The retry helper will automatically retry requests that fail due to rate limiting (429) or service unavailability (503).

In [None]:
is_retriable = lambda e: (isinstance(e, genai.errors.APIError) and e.code in {429, 503})

genai.models.Models.generate_content = retry.Retry(
    predicate=is_retriable)(genai.models.Models.generate_content)

### Initialize the Client

The Gemini API uses a `Client` object to make requests.
The client handles authentication and lets you control which backend to use (Gemini API or Vertex AI).

In [None]:
import google.colab.userdata

api_key = google.colab.userdata.get('GEMINI_API_KEY')
client = genai.Client(api_key=api_key)

**Note:** Use the below code if you decide to run your code locally. We highly recommend using Google Colab

In [None]:
# Initialize the client with your API key
# Replace with your actual API key or use environment variable
# import os

# api_key = os.getenv("GOOGLE_API_KEY")
# if not api_key:
#     raise ValueError("Please set GOOGLE_API_KEY environment variable. See SETUP.md for instructions.")

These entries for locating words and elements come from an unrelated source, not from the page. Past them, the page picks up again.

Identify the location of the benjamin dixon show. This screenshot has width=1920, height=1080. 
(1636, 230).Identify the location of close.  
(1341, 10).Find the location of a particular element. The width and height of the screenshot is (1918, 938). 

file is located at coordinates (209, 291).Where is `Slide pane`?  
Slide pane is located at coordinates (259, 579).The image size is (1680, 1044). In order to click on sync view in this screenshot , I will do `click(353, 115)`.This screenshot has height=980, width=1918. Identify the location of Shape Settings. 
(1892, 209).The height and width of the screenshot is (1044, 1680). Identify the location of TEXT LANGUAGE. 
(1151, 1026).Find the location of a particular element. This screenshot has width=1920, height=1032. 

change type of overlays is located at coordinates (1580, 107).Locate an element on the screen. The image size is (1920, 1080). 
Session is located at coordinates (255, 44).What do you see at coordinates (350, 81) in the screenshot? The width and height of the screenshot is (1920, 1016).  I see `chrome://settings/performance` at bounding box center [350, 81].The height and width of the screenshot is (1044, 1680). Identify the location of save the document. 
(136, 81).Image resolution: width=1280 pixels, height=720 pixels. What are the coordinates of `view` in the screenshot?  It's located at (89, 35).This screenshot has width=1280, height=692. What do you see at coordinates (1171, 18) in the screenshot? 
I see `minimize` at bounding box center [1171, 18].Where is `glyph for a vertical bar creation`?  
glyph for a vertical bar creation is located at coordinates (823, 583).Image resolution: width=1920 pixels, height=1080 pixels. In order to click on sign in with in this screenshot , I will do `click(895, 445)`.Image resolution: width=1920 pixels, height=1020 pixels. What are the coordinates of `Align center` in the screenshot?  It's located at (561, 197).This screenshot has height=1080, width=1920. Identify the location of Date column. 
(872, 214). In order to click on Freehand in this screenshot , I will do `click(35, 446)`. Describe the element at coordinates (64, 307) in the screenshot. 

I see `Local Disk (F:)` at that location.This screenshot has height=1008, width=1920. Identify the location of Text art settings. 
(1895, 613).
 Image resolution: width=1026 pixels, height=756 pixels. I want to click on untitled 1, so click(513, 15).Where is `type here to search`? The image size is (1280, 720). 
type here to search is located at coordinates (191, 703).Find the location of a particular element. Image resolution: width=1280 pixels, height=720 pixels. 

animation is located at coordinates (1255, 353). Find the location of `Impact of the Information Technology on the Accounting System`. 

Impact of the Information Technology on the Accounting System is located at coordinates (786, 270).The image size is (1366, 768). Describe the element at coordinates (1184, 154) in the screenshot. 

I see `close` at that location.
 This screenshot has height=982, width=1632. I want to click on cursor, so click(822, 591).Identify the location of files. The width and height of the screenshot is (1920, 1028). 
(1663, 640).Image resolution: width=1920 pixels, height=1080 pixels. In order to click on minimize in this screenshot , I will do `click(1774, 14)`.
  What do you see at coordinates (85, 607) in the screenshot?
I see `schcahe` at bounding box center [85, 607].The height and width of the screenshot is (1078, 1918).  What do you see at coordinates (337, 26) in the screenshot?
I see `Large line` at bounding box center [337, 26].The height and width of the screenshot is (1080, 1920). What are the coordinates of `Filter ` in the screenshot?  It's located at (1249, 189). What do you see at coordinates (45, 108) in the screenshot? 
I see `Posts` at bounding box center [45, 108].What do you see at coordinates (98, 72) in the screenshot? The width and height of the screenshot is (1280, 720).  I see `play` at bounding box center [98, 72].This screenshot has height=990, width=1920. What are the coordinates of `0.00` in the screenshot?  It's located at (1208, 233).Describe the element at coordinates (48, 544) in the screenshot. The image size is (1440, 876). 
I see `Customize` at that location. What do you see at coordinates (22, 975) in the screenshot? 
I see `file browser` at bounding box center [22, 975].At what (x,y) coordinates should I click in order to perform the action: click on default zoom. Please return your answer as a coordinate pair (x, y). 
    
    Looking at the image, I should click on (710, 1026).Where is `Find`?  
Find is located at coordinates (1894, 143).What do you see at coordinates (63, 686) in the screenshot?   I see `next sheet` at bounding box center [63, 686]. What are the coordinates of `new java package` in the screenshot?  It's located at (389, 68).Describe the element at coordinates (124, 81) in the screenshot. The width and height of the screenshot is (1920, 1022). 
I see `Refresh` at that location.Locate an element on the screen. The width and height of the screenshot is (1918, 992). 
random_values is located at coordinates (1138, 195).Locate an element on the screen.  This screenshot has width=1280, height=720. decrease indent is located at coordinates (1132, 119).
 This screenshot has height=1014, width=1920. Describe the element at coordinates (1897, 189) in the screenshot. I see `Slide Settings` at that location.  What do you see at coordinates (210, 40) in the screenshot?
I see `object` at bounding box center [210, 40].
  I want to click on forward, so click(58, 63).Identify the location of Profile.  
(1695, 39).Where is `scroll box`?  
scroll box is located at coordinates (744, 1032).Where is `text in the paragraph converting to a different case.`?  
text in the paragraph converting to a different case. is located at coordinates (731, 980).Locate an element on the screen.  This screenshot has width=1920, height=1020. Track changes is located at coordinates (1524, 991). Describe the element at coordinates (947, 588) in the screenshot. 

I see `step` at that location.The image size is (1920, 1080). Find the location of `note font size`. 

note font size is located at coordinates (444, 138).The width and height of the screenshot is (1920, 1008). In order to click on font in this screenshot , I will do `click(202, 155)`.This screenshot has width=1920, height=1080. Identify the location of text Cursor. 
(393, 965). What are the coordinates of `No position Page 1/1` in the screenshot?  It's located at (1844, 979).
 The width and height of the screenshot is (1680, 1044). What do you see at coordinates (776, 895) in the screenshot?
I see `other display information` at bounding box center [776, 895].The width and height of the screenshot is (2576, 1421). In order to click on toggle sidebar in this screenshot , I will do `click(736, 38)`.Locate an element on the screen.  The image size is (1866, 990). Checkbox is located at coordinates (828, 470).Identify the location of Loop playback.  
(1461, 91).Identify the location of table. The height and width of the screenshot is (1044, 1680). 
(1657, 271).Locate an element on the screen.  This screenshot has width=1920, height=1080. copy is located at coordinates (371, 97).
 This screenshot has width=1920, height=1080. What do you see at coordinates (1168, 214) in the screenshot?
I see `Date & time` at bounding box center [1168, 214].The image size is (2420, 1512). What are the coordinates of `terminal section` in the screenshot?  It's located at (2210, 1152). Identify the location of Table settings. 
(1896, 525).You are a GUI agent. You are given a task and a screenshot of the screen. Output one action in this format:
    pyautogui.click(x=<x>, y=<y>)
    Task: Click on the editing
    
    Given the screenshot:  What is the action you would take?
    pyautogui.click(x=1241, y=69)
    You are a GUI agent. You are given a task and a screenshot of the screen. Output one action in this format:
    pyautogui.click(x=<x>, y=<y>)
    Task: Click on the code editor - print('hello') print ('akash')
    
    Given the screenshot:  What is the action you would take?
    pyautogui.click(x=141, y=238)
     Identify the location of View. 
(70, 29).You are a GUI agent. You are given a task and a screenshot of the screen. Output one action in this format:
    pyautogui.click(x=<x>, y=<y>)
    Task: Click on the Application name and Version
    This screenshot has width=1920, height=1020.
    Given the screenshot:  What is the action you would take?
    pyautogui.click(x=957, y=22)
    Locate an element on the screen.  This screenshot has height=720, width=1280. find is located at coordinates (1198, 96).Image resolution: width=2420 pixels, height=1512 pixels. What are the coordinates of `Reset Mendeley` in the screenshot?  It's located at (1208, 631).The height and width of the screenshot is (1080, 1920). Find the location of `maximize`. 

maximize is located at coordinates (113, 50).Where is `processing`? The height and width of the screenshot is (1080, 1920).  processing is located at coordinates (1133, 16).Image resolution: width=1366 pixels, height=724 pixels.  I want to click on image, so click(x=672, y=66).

# client = genai.Client(api_key=api_key)

## Part 1: Evaluation and Structured Output

When using LLMs in real-world applications, it's important to understand how well they are performing.
The open-ended generation capabilities of LLMs can make evaluation challenging.
This section covers techniques for evaluating LLM outputs.

### Document Summarization Example

For this evaluation example, we'll use a document summarization task. First, let's download a sample document and upload it to the Gemini API.

In [None]:
import urllib.request

# Download a sample PDF (you can replace this with your own document)
pdf_url = "https://storage.googleapis.com/cloud-samples-data/generative-ai/pdf/2403.05530.pdf"
pdf_path = "gemini_technical_report.pdf"

urllib.request.urlretrieve(pdf_url, pdf_path)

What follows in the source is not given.